Dataset entries:
[Start of section]

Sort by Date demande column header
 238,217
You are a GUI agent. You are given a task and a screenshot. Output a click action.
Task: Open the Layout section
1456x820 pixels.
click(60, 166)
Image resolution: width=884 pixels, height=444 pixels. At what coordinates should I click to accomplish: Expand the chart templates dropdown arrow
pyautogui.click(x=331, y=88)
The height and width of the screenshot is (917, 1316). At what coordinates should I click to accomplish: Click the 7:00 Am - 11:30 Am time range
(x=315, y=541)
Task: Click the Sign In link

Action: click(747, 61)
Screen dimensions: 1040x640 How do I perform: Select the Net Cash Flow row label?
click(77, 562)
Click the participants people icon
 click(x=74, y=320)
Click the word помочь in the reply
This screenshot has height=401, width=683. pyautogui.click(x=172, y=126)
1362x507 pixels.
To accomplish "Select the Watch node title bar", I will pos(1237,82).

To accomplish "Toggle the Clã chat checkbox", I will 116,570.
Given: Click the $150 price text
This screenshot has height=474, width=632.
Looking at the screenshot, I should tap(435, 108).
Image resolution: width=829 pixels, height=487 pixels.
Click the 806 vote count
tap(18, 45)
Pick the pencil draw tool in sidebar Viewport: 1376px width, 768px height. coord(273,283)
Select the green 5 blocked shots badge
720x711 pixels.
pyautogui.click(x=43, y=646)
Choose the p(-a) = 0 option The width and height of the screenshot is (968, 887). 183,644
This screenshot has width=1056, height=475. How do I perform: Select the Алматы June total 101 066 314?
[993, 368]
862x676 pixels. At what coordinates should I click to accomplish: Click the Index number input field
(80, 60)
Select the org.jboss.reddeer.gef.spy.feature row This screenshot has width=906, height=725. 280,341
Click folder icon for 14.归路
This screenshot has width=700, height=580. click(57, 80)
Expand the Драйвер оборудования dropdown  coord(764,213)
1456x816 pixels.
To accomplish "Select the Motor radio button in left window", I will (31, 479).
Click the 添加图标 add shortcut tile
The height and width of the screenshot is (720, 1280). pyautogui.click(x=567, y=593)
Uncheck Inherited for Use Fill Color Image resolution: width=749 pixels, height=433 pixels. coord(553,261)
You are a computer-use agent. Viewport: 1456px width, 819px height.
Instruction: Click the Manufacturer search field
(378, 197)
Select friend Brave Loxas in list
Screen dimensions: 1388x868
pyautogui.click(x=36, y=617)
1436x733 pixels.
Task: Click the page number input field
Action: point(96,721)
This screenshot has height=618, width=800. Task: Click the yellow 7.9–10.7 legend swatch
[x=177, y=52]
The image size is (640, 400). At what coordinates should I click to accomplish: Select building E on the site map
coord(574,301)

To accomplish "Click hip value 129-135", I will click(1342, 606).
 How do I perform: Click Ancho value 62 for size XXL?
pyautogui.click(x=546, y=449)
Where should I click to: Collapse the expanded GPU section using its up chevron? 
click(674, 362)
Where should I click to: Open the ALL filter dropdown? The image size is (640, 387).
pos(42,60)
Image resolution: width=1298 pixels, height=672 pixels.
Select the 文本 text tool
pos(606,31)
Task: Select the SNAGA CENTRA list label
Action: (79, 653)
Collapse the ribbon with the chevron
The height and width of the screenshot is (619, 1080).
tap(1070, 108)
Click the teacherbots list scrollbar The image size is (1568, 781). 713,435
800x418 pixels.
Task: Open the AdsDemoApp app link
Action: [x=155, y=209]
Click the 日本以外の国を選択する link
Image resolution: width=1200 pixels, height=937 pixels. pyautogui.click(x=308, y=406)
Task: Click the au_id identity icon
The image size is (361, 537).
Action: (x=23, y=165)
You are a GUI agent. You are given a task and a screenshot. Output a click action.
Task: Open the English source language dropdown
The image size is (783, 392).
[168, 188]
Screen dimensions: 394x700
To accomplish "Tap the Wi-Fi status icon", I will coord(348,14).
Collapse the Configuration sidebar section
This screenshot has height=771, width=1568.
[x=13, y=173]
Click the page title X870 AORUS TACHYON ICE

[End of section]

**Task instructions**
Of all the entries above, output exactly the lines between the one holding "Select the 文本 text tool" and the one holding "Screen dimensions: 394x700", inclusive.

**Answer to the problem**
Select the 文本 text tool
pos(606,31)
Task: Select the SNAGA CENTRA list label
Action: (79, 653)
Collapse the ribbon with the chevron
The height and width of the screenshot is (619, 1080).
tap(1070, 108)
Click the teacherbots list scrollbar The image size is (1568, 781). 713,435
800x418 pixels.
Task: Open the AdsDemoApp app link
Action: [x=155, y=209]
Click the 日本以外の国を選択する link
Image resolution: width=1200 pixels, height=937 pixels. pyautogui.click(x=308, y=406)
Task: Click the au_id identity icon
The image size is (361, 537).
Action: (x=23, y=165)
You are a GUI agent. You are given a task and a screenshot. Output a click action.
Task: Open the English source language dropdown
The image size is (783, 392).
[168, 188]
Screen dimensions: 394x700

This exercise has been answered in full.